# Work required
Copy the part of the listing that opens with the line containing "You are a computer-use" and runs through the end of the listing. Leave the pictures out of your copy.

# Record excerpts
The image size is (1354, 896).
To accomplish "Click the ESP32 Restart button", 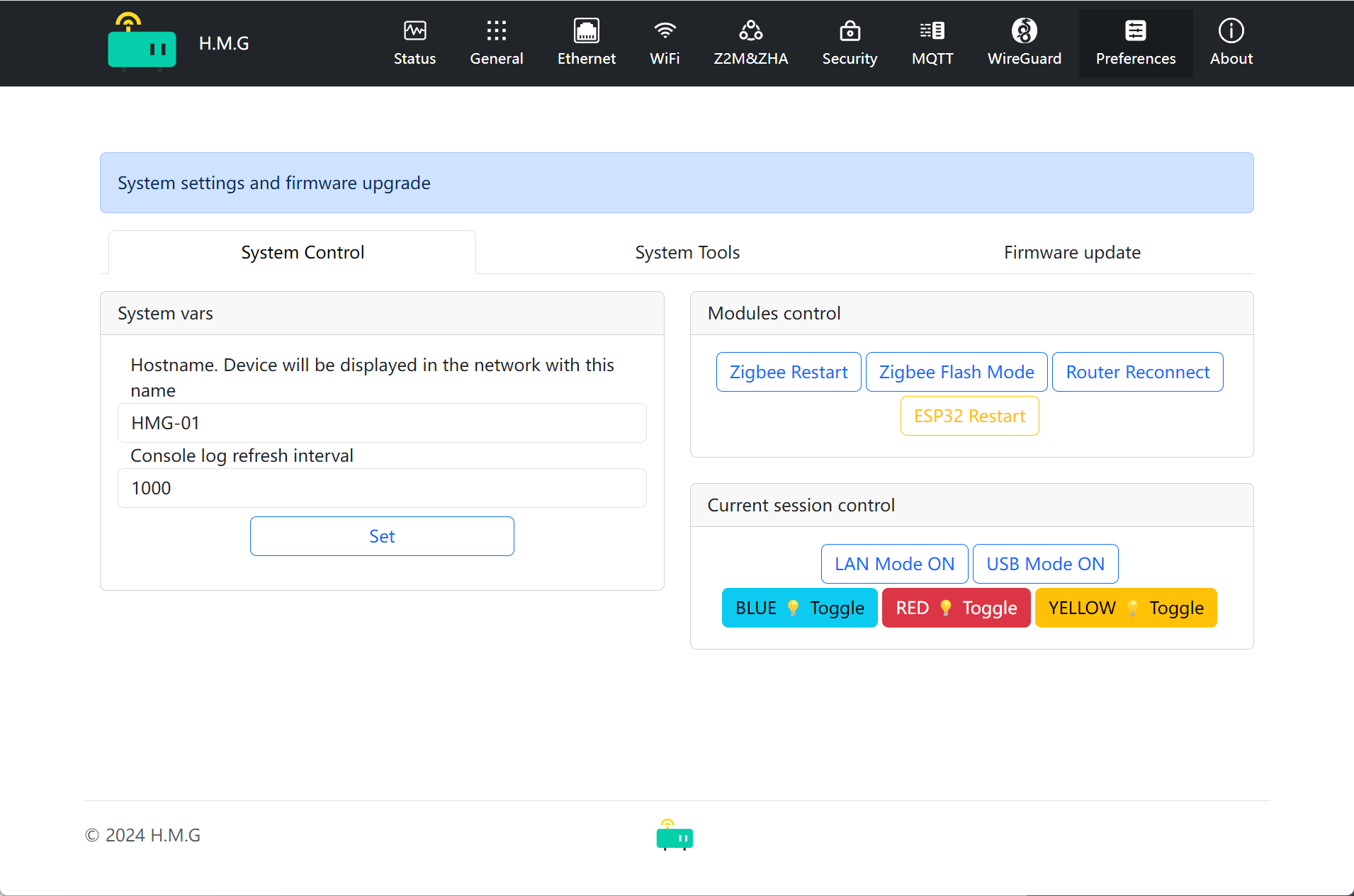I will (x=969, y=416).
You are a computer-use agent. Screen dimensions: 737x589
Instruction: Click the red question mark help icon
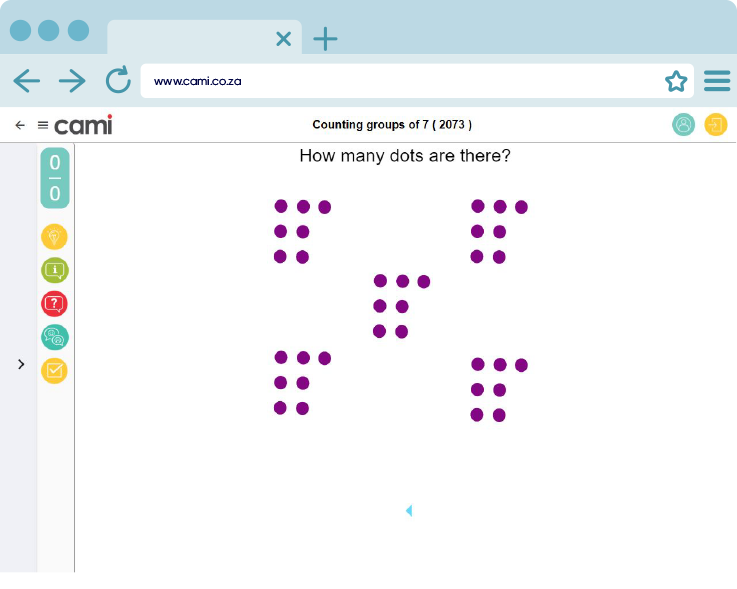(x=55, y=304)
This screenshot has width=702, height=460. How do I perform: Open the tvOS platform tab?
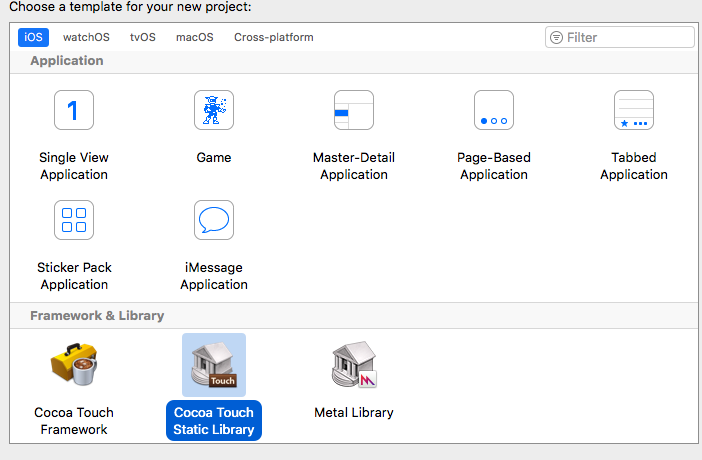(x=143, y=37)

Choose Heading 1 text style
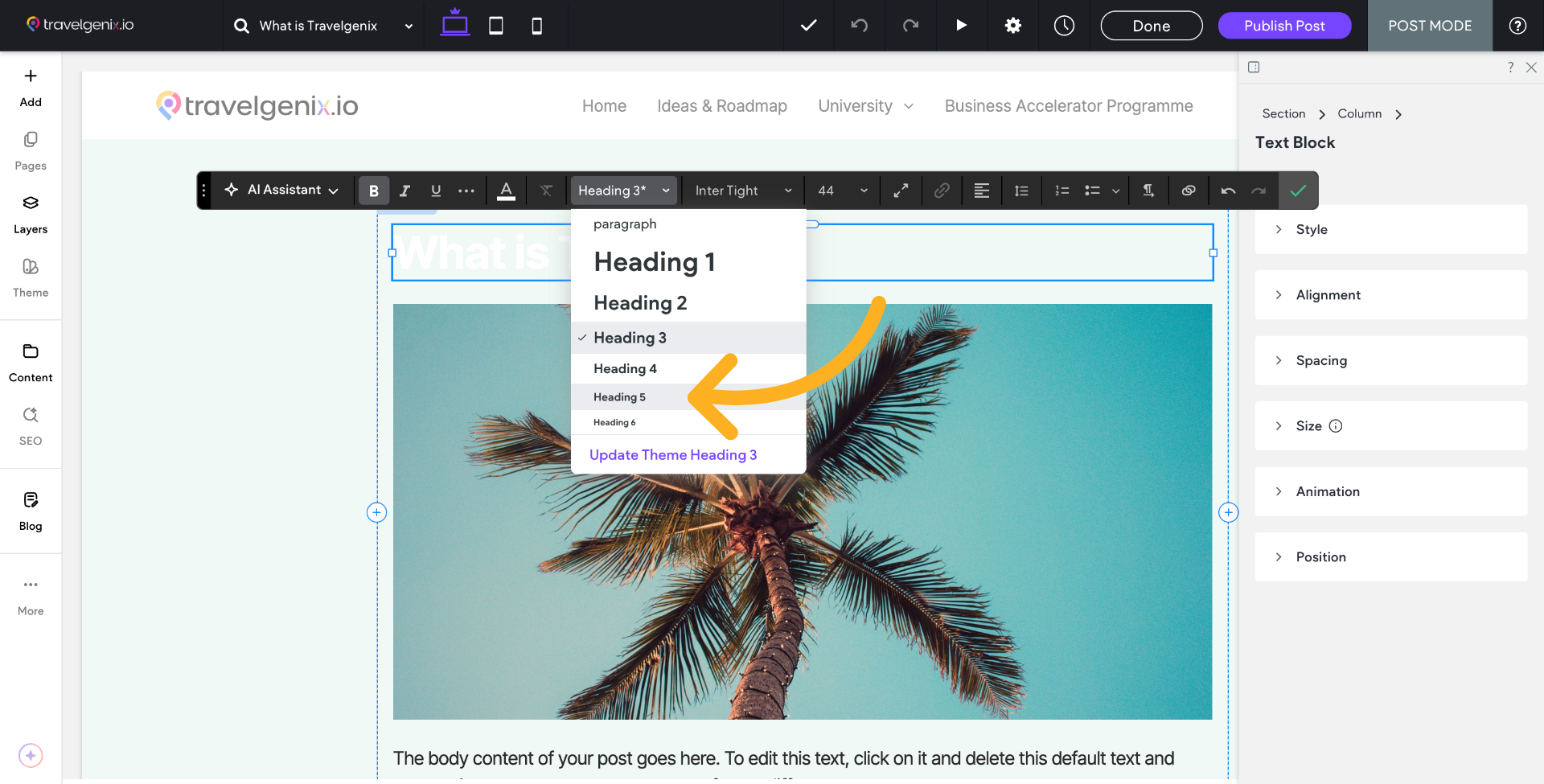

# Reply
You are a computer-use agent. Screen dimensions: 737x589
Instruction: Click the red question mark help icon
(x=55, y=304)
This screenshot has width=702, height=460. How do I perform: Open the tvOS platform tab?
(x=143, y=37)

Choose Heading 1 text style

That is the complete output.